We’ve faced up to the fact that there’s no magic wand.
We’ve listed some of the characteristics.
We’ve learned that the two traits of confidence and trustworthiness account for 80 to 90 per cent of first impressions.
We’ve touched on the fact that there is now masses of data available to guide us on what brilliant website design is.
So let’s get to it …
In reality it’s instantaneous …
We’ve mentioned the ten crucial initial seconds leading to the twenty following vital seconds. But how long have you got in reality even to achieve that ten seconds decision? The answer, according to recent research, is an amazing 50 milliseconds. That’s right, just 50 milliseconds!
In a study, participants were twice asked to rate the visual appeal of web sites which were displayed for only 500 milliseconds (that’s 0.05 seconds). There was a follow-up phase, in which the exposure time was reduced to only 50 milliseconds. The results were highly correlated, suggesting that in fact when carrying out your website design you have a fraction of a second to make that ideal first impression – such a short time, in fact, that for all intents and purposes it’s instantaneous!
To put things into perspective, the average blink of an eye takes between 100 and 400 milliseconds!
Google have carried out their own research, and have not only validated this but have ascertained that in some instances the time taken to assess the appeal of a web-site is a staggering 17 milliseconds. Click here for a abstract of the research findings.

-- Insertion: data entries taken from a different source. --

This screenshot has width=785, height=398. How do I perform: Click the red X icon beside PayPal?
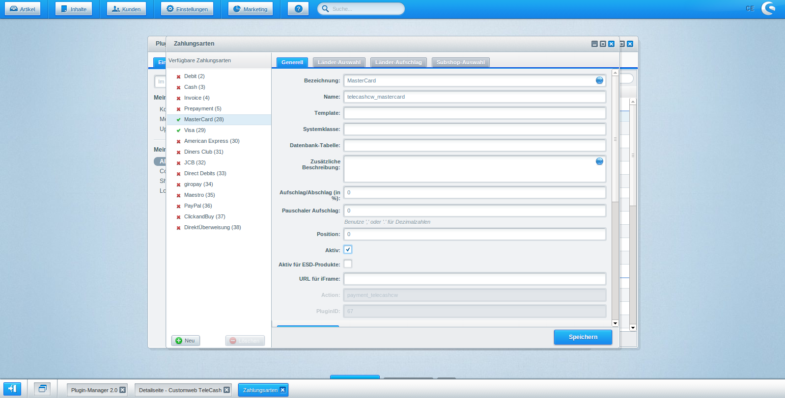pyautogui.click(x=179, y=206)
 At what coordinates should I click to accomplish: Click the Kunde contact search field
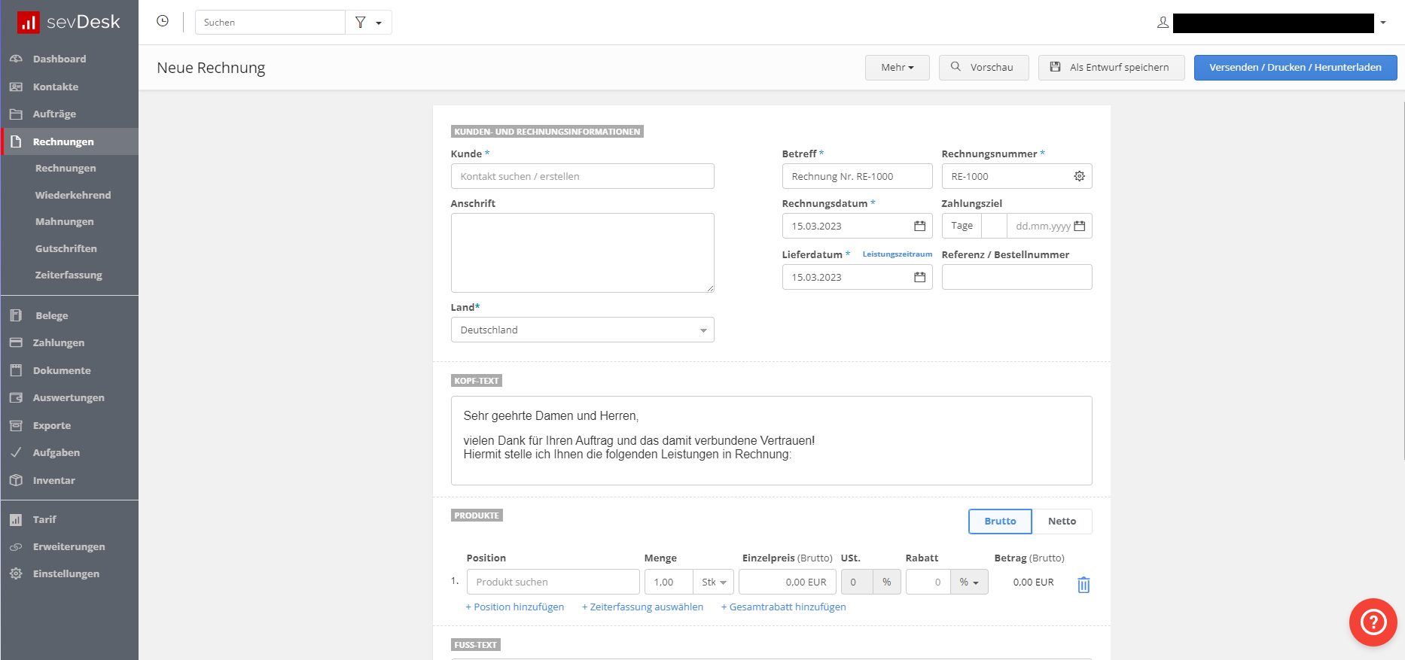click(582, 176)
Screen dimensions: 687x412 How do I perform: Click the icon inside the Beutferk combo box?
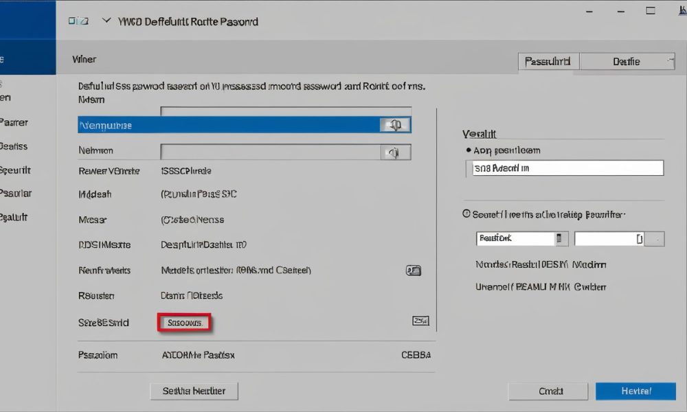point(560,239)
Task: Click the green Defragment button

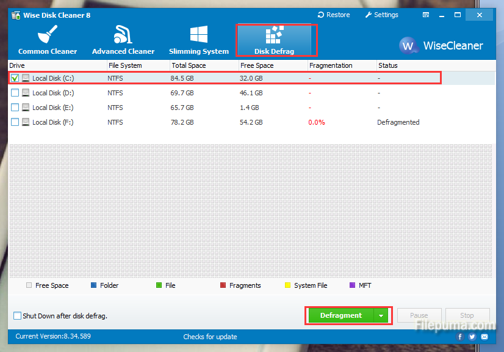Action: [x=340, y=316]
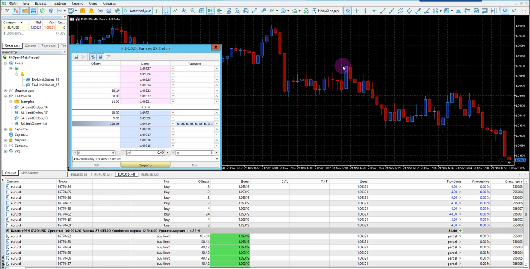Select the trendline drawing tool
This screenshot has height=269, width=530.
pos(383,11)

So what can we learn from this information?
Two key factors emerge …
- Visual complexity – how complex the visual design of a website looks
- Prototypicality – how representative a design looks for a certain category of websites
Click here for the Google Research Blog.
So there you have it. As the blog indicates:
And these two factors are interrelated: if the visual complexity of a website is high, users perceive it as less beautiful, even if the design is familiar. And if the design is unfamiliar — i.e., the site has low prototypicality — users judge it as uglier, even if it’s simple.
So what does this mean in practice for website design?
It means that above all you need to do two things:
- Keep it SIMPLE …
- … and keep it FAMILIAR
So now, at last, we have something to go on, and we’ll be going into it in more and more detail in future articles …
… but, as we always say, if you really can’t wait, click here for our home page, here for our contact page, or call us any time on 020 7199 8713 and our team of experts will be delighted to delight you …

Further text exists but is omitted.